車庫の確保にあたって、街中の白線引きの駐車場を借りる場合は、自動車の大きさによっては、広さが足りない場合がありますので、注意が必要です。

軽自動車でなく、セダン型またはステーションワゴンなどの普通自動車の場合は、広さが足りないことがよく見受けられます。

2台分借りるか、あるいは、白線を拡張してもらうよう大家さんと交渉するしかありません。難しい場合は、その場合は、諦めて別の場所を探すしかありません。

②車庫の前面道路>

「車庫の広さに該当した、大家さんと契約しよう」と早まらないでください。

車庫の出入りする前面道路の状況の確認が必要です。

車庫の前面道路が、国道以外の県道、市道、あるいは私道などの場合は、「車庫の道路幅員証明書」が必要になります。

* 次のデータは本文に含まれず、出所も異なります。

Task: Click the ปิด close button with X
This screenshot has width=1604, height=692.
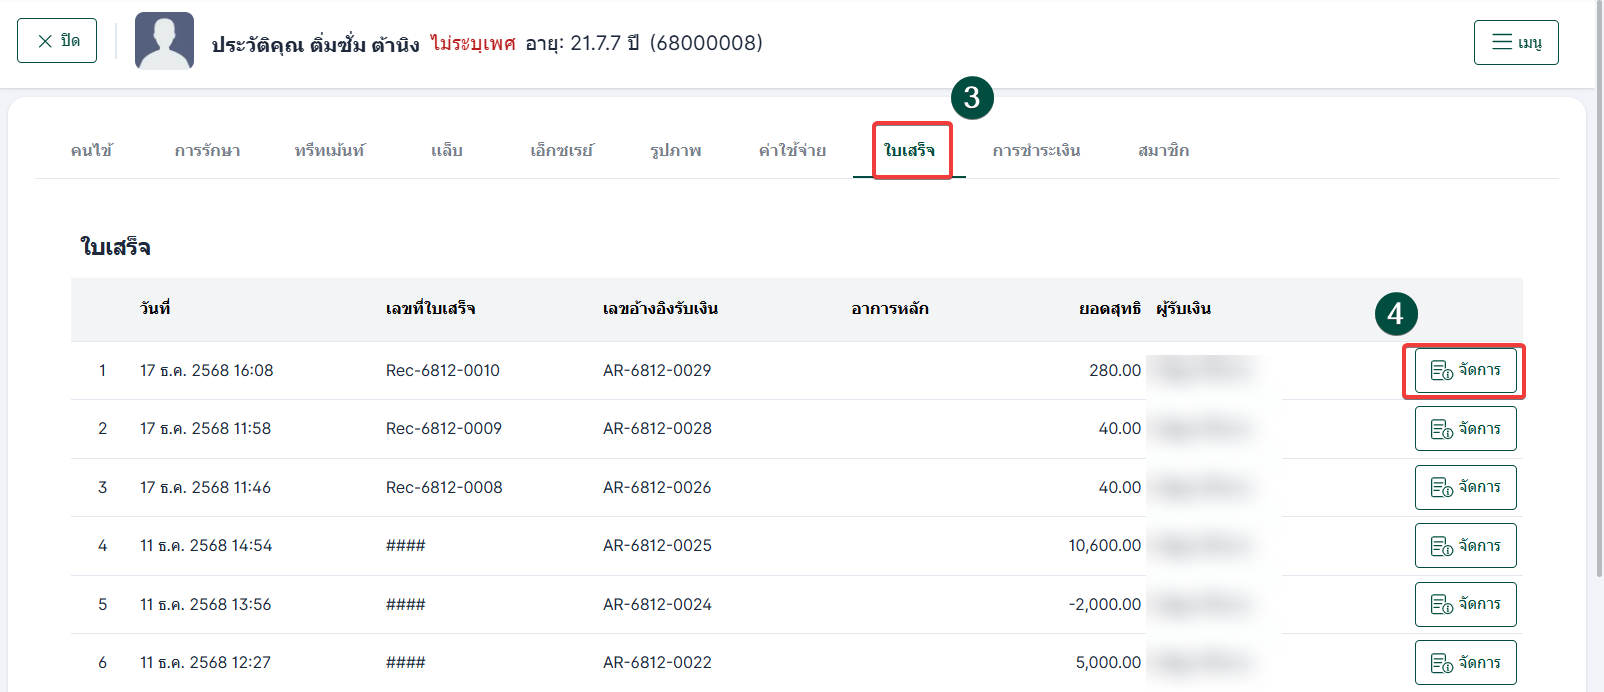Action: pyautogui.click(x=57, y=41)
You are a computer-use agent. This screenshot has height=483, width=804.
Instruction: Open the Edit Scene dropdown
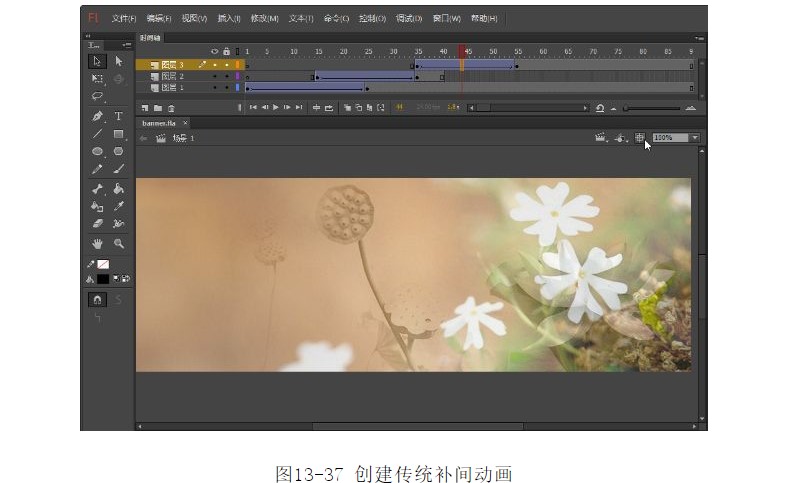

許可申請は、書類で判断しますので、この証明書がないと許可が取れませんので、証明書が取れるか否かにかかってきます。/p>

道路幅員証明書は、通常は、県、市などで発行してもらいます。

ただし、政令指定都市の場合は、道路幅員証明書の発行は行っていないことがあり、その場合は、自分で道路の寸法を測定し、自己宣誓書という形の書面を作成します。

問題は、私道に該当した場合です。この場合は、その私道の所有者が誰か自分で調査し、所有者に、事業用自動車が通ることになるが、許可してほしいという証明書が必要になります。

所有者が複数人いる場合は、複数人の許可が必要になりますので、場合によっては、事業用の自動車が通られるのはいやだと断られる場合があります。

また、道路の幅員が、極端に狭く転回にも支障がある場合は、避けておくのがよいです。